[Stored data entries]
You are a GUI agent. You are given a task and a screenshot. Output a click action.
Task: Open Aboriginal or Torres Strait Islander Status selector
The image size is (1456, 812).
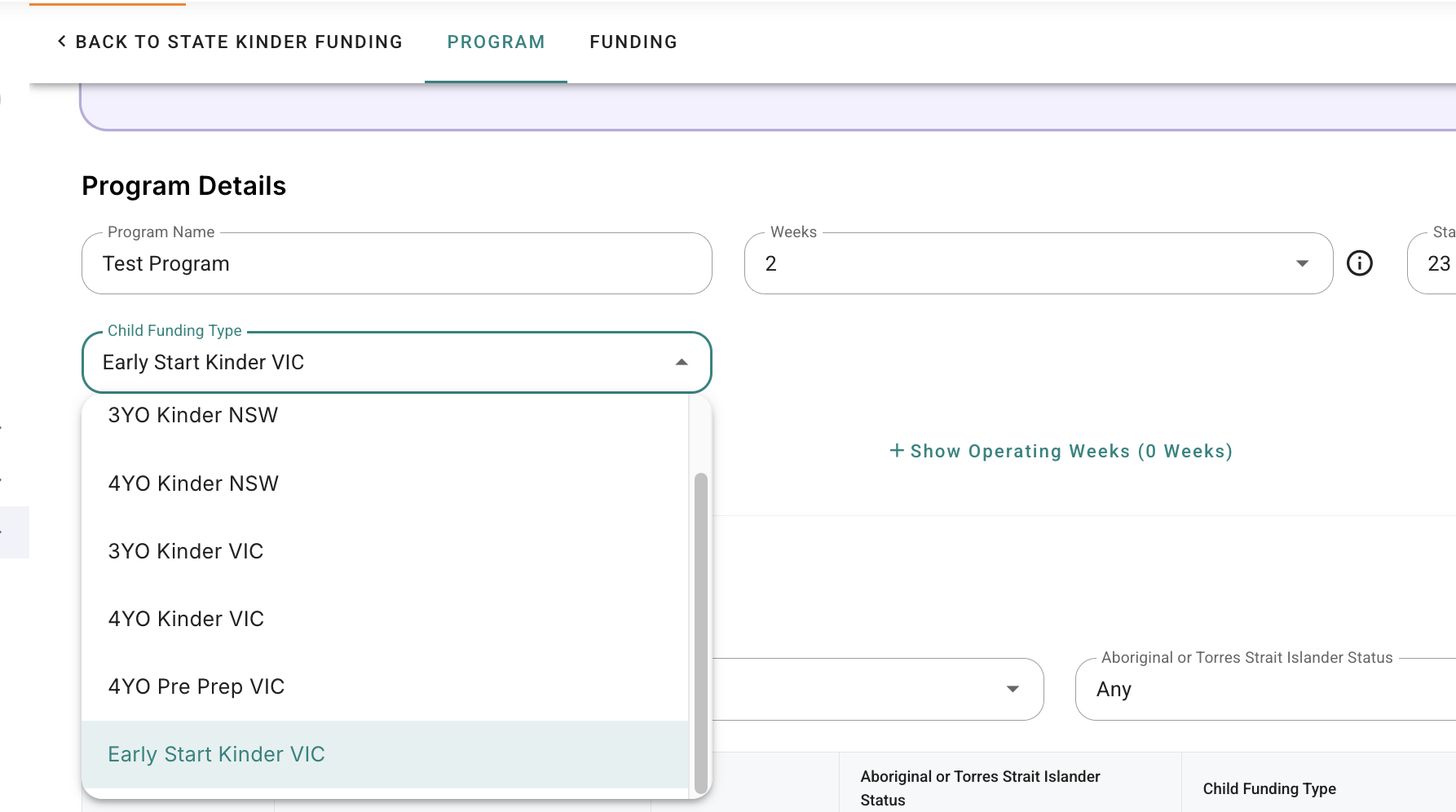pos(1265,689)
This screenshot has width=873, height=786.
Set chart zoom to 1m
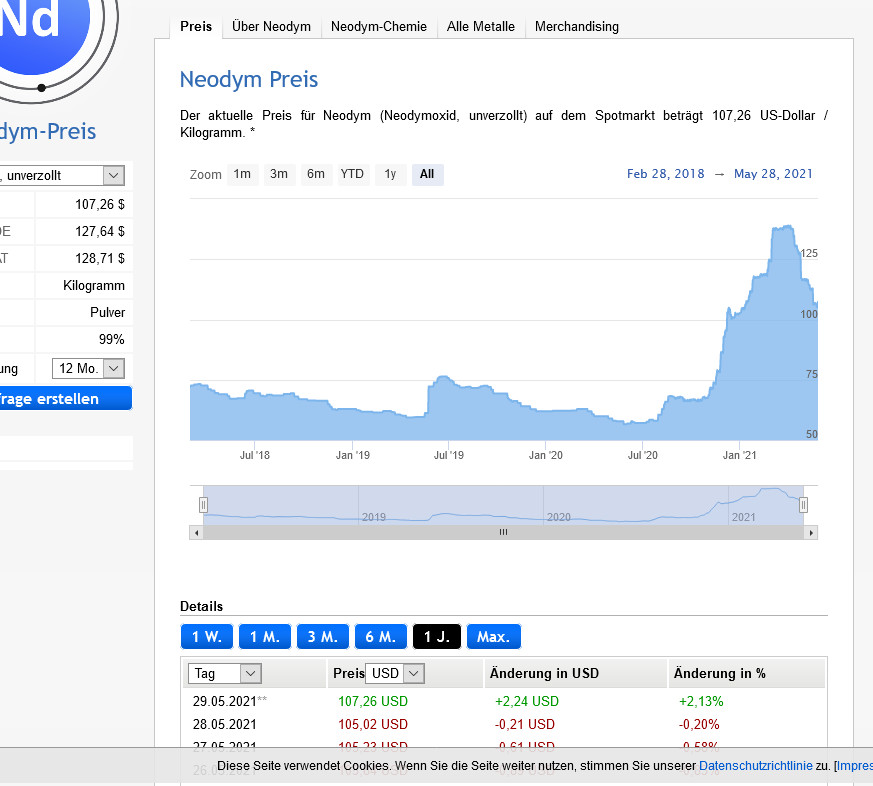(242, 174)
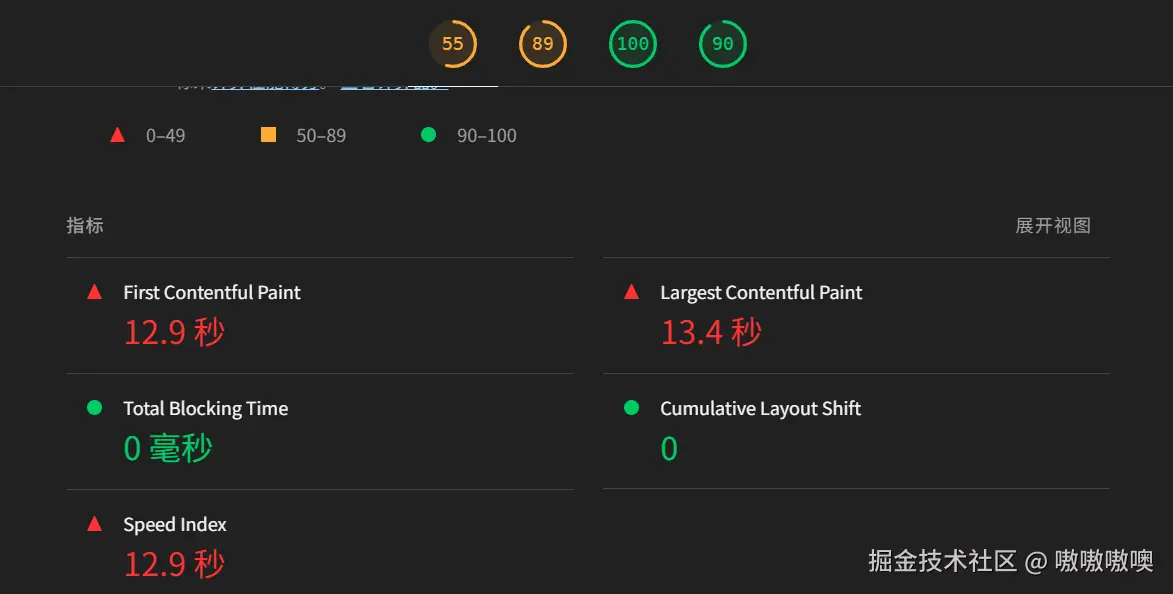
Task: Click the orange square legend icon for 50–89
Action: (268, 135)
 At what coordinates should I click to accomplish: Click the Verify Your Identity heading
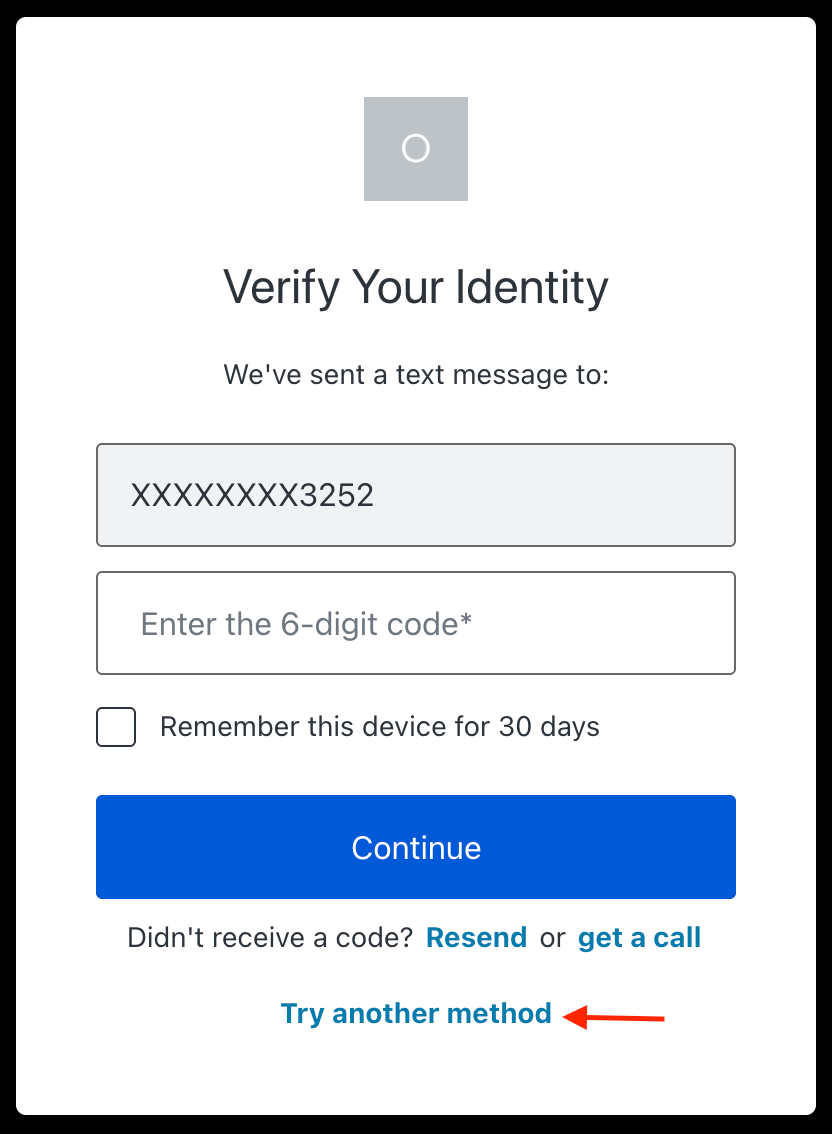(x=416, y=287)
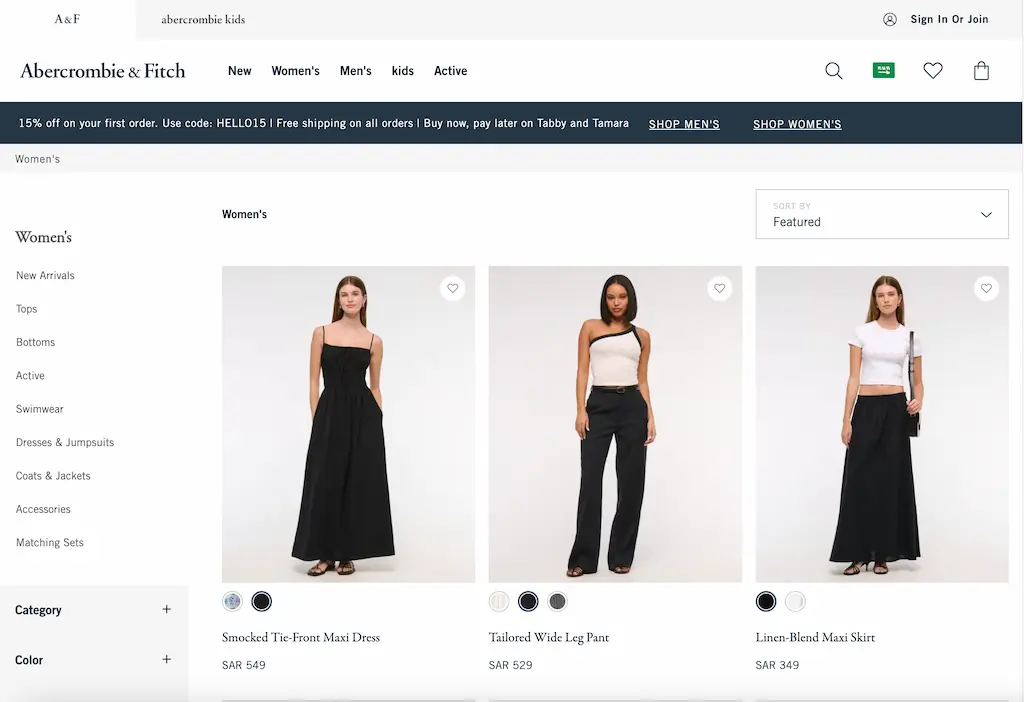
Task: Open the search magnifier icon
Action: [833, 71]
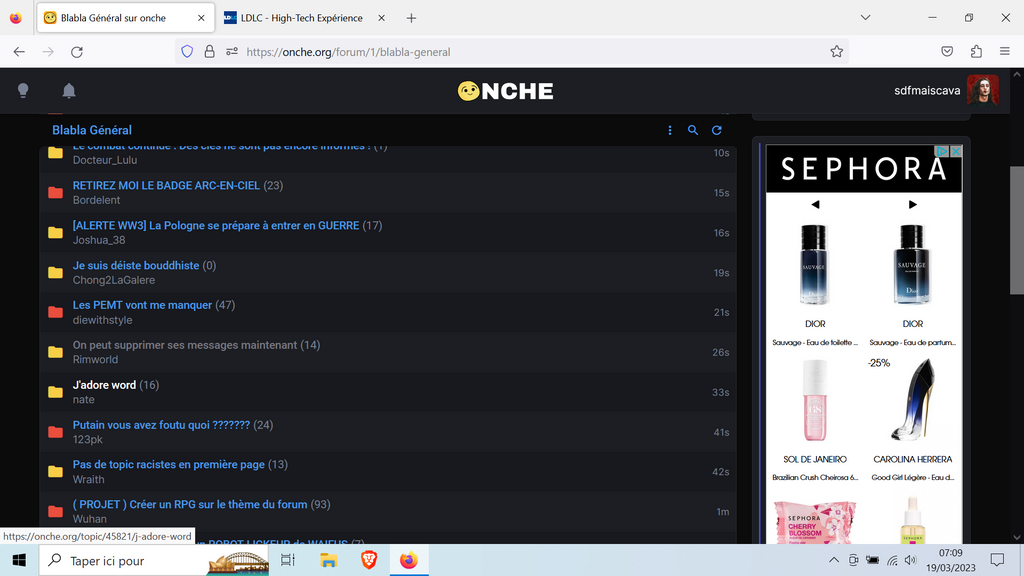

* Work item
How many lines in the entries above include the string "screenshot"? Please answer with that number and nothing more.

* Answer space
2